Import substitution is an interesting investment opportunity. There’s innovation in import substitution in Nigeria, Côte d’Ivoire and Senegal but the key is how sustainable it is. Efficiency and execution are extremely important when you have these opportunities. We typically benchmark local players against the best in other markets. If they’re able to innovate locally or have a competitive advantage that allows them to compete – regardless of government intervention – it becomes attractive.

DPI has also invested in Kelix Bio, a pharmaceutical platform broadening access to speciality generic drugs in Africa. Explain what motivated this investment and what growth opportunities exist in this industry.

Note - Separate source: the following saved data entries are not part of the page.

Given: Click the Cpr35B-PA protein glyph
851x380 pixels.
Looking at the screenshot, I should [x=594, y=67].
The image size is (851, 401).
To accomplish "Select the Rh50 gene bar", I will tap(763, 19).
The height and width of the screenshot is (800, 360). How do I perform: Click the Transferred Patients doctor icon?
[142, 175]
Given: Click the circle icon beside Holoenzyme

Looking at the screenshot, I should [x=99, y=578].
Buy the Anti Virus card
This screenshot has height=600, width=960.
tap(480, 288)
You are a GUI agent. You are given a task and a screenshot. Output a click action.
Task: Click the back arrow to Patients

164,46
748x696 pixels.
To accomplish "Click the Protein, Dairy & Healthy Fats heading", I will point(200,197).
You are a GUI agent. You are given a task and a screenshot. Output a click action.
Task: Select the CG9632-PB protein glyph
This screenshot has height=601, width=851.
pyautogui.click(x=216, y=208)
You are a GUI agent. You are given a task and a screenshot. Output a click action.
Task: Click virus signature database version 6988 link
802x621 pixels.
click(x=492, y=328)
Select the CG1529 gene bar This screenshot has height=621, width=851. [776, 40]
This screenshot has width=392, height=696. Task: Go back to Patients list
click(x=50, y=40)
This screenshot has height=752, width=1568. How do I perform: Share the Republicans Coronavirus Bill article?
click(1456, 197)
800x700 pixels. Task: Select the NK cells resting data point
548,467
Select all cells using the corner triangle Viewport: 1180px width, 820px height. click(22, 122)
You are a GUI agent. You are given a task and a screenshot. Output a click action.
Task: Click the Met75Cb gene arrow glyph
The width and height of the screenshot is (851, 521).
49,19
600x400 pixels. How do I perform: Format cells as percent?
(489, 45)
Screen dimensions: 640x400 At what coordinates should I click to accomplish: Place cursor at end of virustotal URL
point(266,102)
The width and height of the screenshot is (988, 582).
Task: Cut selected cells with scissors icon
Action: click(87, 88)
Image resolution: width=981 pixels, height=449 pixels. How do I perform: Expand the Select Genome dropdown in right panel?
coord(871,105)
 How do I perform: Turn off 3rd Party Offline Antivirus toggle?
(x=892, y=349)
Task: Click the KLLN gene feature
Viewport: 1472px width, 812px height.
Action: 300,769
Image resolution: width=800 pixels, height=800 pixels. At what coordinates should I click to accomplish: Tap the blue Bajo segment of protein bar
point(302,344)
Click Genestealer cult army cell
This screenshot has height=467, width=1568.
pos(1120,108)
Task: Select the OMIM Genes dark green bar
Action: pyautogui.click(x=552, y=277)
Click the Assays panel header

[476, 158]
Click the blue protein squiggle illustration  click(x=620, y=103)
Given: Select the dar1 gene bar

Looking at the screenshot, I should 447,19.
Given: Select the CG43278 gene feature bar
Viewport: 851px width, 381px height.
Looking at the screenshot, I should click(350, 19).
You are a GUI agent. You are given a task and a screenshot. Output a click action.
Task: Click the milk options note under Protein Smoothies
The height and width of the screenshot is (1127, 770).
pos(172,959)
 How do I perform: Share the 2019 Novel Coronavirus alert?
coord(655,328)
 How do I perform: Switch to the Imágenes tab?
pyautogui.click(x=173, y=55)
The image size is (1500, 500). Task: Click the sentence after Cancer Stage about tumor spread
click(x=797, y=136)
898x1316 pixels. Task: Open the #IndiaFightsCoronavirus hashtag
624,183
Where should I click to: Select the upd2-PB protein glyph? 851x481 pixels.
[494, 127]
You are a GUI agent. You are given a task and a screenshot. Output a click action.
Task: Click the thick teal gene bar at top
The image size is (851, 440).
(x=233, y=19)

Besides South Africa and possibly Morocco and Egypt, there is very little drug manufacturing on the continent. Most of our pharmaceutical products are imported, which means you don’t get the best pricing and need international currency.

DPI and its partners created biopharmaceutical platform Kelix Bio to broaden access to vital specialty generic drugs across Africa. With our partners, we have committed an initial $250 million of capital that has been used to fund the acquisition and combination of Adwia Pharmaceuticals, an Egyptian generic drugs manufacturer, and Celon Laboratories, an Indian oncology and critical care specialist. The platform will leverage the R&D and talent from India to strengthen local manufacturing operations in Africa.

This first-of-its-kind pan-African platform is designed to compete in large, fast-growing markets as well as high-demand, differentiated therapeutic areas such as oncology through innovation and cost leadership. The platform will improve the delivery of essential and affordable specialty generic pharmaceuticals across the African continent.

The pharmaceutical industry in emerging markets will grow faster than the rest of the world driven by key factors such as shifting demographic profiles with the prevalence of chronic disease, implementation of universal health coverage and increasing government efforts at enforcing stricter generic substitution. Expected growth for generic pharmaceuticals in emerging markets is anticipated at about 10-12% in value terms over the next five years.

Identify the biggest risks in Africa today.

Our approach is to conduct a top-down analysis for each of our investments that help us to identify and mitigate risks. For example, if you look at Nigeria today, currency risk is the biggest concern for investors. The FX situation in Nigeria has been quite unstable. It’s a challenge; however, it doesn’t make Nigeria un-investible. What it means is that when you look at transactions and opportunities in Nigeria, you need to be aware of the FX situation and find ways to mitigate this risk. We are very active in Nigeria and think Fund III will do one or two investments there.

As a firm, we tend to shy away from what we call government-linked businesses. We try to be as independent as possible from the government and we haven’t had an experience where we lost a company, or we destroyed significant value on a company, because of political risk. Some sectors are highly regulated, but we make sure that the government is not our biggest customer and we don’t rely on the government for the business case.